I SUCCESSI NEL POKER FEMMINILE – L'iniziativa di "Cracking Aces" arriva in un momento di grande fermento per il poker femminile. A Londra, la scacchista e ambasciatrice del poker Jennifer Shahade ha trionfato nel Main Event del Women’s Summer Festival, portando a casa 22.200 sterline (circa 25.974 euro). L'evento, con un buy-in di 400 sterline (468 euro) e un montepremi garantito di 100.000 sterline (117.000 euro), ha visto la partecipazione di 193 giocatrici, a conferma del crescente interesse. Un ulteriore segnale positivo arriva dal riconoscimento di Nikita Luther, la prima giocatrice indiana a vincere un braccialetto alle World Series of Poker nel 2018. Premiata con lo Shakti Award al We Women Want Conclave 2025 per il suo contributo, Luther continua a essere un'importante ispirazione per le donne, specialmente in India, promuovendo il poker come un gioco di abilità e intelligenza.
NUMERI IN CRESCITA – I dati recenti supportano questa tendenza: negli ultimi due anni, i tornei live dedicati alle donne hanno registrato un aumento medio di partecipazioni del 49 percento. Si sono notati picchi notevoli come un +116 percento all'Irish Open (2023-2024), un +94 percento al Napt Las Vegas e un +51 percento all'Ept Monte-Carlo. Il Women's Winter Festival del 2024 ha stabilito un record come il più grande torneo femminile al di fuori di Las Vegas. Anche nei tornei "open", la presenza femminile è in forte aumento, con un +40 percento all'Ept Praga in un solo anno e un +18,7 percento a Monte-Carlo.
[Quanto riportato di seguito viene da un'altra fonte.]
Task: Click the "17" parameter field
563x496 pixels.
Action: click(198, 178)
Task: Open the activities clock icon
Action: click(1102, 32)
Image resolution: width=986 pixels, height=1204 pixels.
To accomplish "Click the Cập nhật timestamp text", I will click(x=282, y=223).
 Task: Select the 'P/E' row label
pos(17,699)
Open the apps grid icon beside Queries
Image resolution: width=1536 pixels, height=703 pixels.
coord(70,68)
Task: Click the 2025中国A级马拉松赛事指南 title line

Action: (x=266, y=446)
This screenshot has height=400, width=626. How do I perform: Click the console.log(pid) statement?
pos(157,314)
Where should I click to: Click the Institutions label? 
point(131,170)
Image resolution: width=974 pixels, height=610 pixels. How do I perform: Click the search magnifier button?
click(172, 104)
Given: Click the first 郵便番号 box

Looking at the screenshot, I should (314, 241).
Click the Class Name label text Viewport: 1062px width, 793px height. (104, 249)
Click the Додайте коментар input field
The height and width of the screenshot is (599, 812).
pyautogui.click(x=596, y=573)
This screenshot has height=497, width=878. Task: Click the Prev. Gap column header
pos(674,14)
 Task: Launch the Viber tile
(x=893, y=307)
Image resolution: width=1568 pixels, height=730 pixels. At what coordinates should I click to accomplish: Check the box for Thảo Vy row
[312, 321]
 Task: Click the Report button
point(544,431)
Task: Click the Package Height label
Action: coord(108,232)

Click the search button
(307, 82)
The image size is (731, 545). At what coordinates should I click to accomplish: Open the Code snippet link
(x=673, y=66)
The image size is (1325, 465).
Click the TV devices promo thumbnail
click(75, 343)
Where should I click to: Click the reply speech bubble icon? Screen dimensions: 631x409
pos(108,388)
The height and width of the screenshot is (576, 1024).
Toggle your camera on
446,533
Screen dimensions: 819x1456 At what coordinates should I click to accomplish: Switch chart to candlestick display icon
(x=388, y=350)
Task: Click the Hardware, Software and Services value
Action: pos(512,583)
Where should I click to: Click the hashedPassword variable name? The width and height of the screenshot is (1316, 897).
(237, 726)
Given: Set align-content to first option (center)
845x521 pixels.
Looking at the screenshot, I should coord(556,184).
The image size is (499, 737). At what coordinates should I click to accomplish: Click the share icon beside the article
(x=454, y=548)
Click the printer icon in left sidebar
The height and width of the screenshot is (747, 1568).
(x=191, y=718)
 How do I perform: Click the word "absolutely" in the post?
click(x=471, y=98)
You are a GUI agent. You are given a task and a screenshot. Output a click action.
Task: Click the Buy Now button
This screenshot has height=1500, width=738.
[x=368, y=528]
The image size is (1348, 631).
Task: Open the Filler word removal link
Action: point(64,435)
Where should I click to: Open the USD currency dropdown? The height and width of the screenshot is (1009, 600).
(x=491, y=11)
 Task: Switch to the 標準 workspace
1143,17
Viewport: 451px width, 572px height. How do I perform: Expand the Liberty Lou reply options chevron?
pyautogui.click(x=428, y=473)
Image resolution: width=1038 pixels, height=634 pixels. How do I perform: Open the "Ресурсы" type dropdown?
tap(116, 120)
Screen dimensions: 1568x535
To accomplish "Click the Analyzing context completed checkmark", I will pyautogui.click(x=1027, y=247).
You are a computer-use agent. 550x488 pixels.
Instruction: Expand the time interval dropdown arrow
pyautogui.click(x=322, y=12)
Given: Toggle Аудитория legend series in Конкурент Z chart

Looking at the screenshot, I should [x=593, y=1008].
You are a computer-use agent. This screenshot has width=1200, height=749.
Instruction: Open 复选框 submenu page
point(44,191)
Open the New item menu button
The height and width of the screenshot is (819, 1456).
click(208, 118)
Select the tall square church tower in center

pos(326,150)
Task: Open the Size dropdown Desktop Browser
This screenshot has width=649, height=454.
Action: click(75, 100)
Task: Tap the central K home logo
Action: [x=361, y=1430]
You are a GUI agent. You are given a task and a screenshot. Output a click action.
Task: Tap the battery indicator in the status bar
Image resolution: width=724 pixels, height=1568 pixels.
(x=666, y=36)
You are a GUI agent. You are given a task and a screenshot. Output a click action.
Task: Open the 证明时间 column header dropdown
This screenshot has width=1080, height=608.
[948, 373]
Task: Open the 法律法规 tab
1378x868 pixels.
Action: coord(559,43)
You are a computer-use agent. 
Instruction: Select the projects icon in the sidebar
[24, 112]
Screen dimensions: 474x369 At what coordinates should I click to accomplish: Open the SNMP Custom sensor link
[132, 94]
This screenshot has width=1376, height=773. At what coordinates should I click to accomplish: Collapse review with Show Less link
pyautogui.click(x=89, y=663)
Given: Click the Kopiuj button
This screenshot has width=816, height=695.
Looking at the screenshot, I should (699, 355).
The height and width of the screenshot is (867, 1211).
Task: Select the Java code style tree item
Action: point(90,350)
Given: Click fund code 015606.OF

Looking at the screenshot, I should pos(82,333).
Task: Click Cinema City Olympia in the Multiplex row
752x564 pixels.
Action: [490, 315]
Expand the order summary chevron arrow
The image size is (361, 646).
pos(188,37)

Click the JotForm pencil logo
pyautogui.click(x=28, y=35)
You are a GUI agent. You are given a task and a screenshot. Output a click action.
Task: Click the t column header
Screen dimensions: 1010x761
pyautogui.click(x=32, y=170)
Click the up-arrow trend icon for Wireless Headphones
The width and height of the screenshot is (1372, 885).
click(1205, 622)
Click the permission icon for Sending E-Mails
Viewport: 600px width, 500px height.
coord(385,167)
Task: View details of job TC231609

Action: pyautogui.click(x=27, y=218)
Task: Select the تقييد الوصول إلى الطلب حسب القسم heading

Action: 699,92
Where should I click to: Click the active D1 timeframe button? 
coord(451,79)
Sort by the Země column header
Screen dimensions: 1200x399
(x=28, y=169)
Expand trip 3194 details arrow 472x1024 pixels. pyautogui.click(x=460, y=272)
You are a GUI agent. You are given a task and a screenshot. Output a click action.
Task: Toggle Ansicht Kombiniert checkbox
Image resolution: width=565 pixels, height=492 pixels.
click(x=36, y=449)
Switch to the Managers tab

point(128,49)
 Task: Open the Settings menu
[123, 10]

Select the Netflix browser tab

IL FUTURO DEL POKER È INCLUSIVO – Il successo di "Cracking Aces", unito ai trionfi di giocatrici come Jennifer Shahade e Nikita Luther, dimostra che il poker femminile è in rapida ascesa. L'incredibile energia percepita al Women's Summer Festival, come descritto da Shahade, suggerisce che il poker si sta evolvendo verso un futuro più inclusivo. Il poker non è solo un gioco di strategia, ma anche uno strumento che aiuta a sviluppare fiducia, resilienza e capacità decisionali, aprendo la strada a nuove opportunità.